Iron is a very important mineral for our nutrition. Especially in childhood, the body needs iron to enable healthy growth and brain development (IQ potential), creating social skills and more. Yes, iron plays a key role in the function of many organs and affects our bodies in many ways:

  • Brain – Iron is important for brain function. It can directly affect the memory, thinking ability, concentration, educational achievements, changes in mood and more.

  • Blood cells – Iron is essential to producing hemoglobin and red blood cells.

  • Muscles – The amount of iron in the body can influence muscle function: strength, power, aerobic capacity and overall muscle activity.

Iron & Growth

Iron is especially important for growth.
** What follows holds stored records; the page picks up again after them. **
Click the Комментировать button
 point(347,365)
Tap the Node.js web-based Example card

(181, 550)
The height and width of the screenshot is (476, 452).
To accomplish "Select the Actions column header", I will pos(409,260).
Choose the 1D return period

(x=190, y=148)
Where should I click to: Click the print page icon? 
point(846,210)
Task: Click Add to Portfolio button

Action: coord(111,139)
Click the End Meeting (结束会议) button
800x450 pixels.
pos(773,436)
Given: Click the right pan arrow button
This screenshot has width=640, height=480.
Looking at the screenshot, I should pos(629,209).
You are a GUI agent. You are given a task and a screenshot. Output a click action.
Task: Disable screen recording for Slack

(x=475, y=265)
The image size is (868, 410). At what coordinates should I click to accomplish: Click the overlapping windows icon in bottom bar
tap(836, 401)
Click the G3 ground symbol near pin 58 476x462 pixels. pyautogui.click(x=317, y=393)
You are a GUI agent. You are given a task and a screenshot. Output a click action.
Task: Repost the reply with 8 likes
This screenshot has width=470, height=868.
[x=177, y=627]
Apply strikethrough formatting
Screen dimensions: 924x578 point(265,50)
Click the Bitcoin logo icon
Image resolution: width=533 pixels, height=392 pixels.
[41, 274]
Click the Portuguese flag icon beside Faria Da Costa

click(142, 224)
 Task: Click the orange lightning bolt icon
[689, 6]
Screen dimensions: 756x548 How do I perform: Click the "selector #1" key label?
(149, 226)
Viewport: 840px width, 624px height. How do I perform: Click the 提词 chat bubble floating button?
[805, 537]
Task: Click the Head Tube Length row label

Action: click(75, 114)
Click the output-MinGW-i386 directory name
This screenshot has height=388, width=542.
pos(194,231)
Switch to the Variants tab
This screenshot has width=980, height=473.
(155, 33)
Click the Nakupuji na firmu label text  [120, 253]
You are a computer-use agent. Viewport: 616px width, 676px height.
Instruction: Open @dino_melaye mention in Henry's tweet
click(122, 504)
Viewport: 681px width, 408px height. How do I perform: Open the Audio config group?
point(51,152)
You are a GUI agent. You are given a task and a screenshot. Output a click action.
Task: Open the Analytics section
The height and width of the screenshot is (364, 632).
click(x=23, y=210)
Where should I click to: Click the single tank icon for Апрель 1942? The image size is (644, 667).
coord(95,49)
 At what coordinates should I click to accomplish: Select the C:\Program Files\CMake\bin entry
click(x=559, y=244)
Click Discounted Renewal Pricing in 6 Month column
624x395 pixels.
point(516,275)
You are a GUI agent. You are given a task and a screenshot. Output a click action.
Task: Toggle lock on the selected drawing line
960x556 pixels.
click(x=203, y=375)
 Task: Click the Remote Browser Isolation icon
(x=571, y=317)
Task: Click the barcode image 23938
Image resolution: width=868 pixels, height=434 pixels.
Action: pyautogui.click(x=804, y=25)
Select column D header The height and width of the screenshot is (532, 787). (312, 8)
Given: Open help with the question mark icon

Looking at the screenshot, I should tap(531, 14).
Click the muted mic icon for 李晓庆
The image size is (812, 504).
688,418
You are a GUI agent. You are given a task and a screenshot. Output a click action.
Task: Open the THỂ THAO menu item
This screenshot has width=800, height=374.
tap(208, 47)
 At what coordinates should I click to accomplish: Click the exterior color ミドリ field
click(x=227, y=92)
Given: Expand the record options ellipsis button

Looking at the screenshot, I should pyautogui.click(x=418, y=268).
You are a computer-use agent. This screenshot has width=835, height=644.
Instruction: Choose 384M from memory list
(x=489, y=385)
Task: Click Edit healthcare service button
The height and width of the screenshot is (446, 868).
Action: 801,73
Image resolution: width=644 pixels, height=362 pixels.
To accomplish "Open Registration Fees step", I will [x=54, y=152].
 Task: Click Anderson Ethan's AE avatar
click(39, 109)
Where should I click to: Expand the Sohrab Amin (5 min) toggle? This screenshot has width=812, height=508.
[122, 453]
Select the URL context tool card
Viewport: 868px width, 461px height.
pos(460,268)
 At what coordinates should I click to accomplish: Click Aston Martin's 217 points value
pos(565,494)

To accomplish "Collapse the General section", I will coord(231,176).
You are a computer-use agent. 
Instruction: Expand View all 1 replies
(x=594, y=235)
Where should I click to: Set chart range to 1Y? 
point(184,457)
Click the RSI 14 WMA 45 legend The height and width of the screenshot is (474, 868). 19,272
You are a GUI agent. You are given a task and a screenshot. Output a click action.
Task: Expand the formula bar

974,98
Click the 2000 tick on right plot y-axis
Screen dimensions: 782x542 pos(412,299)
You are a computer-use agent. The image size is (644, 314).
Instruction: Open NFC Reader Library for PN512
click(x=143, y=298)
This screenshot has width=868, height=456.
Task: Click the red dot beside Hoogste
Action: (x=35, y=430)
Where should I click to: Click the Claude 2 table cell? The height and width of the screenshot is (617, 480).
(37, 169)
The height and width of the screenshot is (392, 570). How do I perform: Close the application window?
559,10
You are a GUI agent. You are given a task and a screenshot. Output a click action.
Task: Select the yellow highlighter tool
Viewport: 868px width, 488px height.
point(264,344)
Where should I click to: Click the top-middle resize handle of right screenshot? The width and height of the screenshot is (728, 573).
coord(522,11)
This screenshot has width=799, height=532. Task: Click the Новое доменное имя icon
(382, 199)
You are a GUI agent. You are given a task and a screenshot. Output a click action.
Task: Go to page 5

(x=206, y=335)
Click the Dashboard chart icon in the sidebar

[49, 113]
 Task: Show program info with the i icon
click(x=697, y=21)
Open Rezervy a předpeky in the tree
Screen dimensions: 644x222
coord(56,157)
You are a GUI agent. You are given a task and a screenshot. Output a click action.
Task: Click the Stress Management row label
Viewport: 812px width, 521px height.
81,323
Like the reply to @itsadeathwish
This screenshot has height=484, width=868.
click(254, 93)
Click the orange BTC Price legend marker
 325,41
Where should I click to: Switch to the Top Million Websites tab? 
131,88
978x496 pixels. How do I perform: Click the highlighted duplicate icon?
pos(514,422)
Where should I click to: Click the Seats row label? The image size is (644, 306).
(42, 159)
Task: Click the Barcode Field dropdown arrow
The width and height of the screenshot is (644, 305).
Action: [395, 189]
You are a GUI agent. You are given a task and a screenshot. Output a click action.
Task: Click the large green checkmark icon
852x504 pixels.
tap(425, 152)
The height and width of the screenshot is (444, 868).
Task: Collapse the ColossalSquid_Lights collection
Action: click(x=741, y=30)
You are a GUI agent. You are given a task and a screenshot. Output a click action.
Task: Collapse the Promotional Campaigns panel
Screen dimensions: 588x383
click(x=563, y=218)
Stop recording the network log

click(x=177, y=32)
When your child is in various stages of growth, his body needs a high supply of iron from food to meet the body's needs. Experiencing iron deficiency at those stages can have a significant influence on growth velocity, preventing the child from achieving his highest growth potential. Other side effects of iron deficiency include headaches, dizziness, changes in mood (depressed/upset), pale skin, changes in appetite, and reduced ability to function during the day due to fatigue/weakness.

Iron Deficiency & Eating Habits: An iron deficiency can directly affect your child appetite in two contrasting ways:

  1. Loss of appetite- The child may lose interest in food. He may not enjoy many types of foods and eat less than his body needs for growth and proper function. Many kinds of foods he previously liked suddenly do not taste as good, and the child does not want to eat them anymore. In many cases, the child does not feel hungry or feels full after eating only a small amount.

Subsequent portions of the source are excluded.